Western Farm Press was recently afforded an exclusive opportunity to learn about an issue that is, at the least, confusing.
An invitation-only discussion on industrial hemp at the University of California, Davis drew university professors and Extension advisors, company representatives looking to make products from hemp, farmers, entrepreneurs, and a former lieutenant governor of California, who grew hemp in 2018 under a research permit.
What I learned in basic terms is how industrial hemp differs from its more popular brethren. Both look the basically same growing in a field, hence the reason a central California farmer attracted the attention he did from the local sheriff after planting nearly 200 acres of industrial hemp out in the open. Perhaps the most critical difference is the level of tetrahydrocannabinol (THC) contained in the plant. To legally be considered industrial hemp, THC levels must be under 0.3 percent.
In simple terms, that’s too low to get high.
The daylong meeting hosted by the University of California sought to help articulate what some in the room said is a tremendous opportunity for commercial hemp production and processing in California. It reportedly does not need the volume of irrigation water to produce a viable crop when compared to other popular crops. For the California-based company Patagonia, a retailer of hemp-based products represented at the event, domestic hemp production appears attractive.
At the heart of the matter is federal law and university funding. For the University of California, jeopardizing over $600 million a year in federal funds to study hemp isn’t worth the risk, regardless of efforts in California to legalize cannabis for medicinal and recreational uses.

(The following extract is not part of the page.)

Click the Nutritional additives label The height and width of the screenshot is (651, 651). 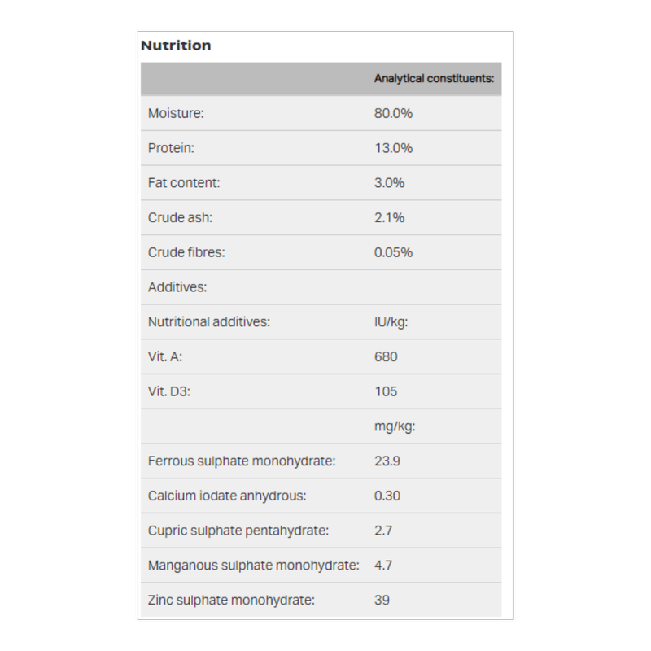click(x=209, y=322)
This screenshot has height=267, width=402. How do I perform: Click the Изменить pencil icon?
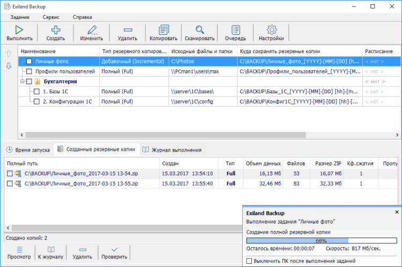click(92, 30)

That to me seems to be at the heart of the issue for a university eager to study what some consider a valuable crop for California growers. Useful, scientific research by accredited universities is stymied by the fact this crop has been blacklisted by the same federal government that discourages tobacco use while allowing for its legal production and sale.
Speaking specifically to industrial hemp and the non-food products that proponents say it can produce, it seems ludicrous to oppose scientific studies and public research into the product. Even medicinal and recreational uses of the product, in today’s world, seems somewhat ridiculous given what we’ve learned already. Still, much research is needed that could lead to best management practices of a crop said to have many benefits.
Public policy at the state and federal levels should mirror each other when it comes to the research benefits our Land Grant universities provide. If we’re going to commit public funding to useful research, it’s critical we don’t simply rob money from one segment of the university system to build an entirely new program.
Rather, policy leaders need to commit the funding across the board to sustain the kinds of careful and necessary research our public institutions provide.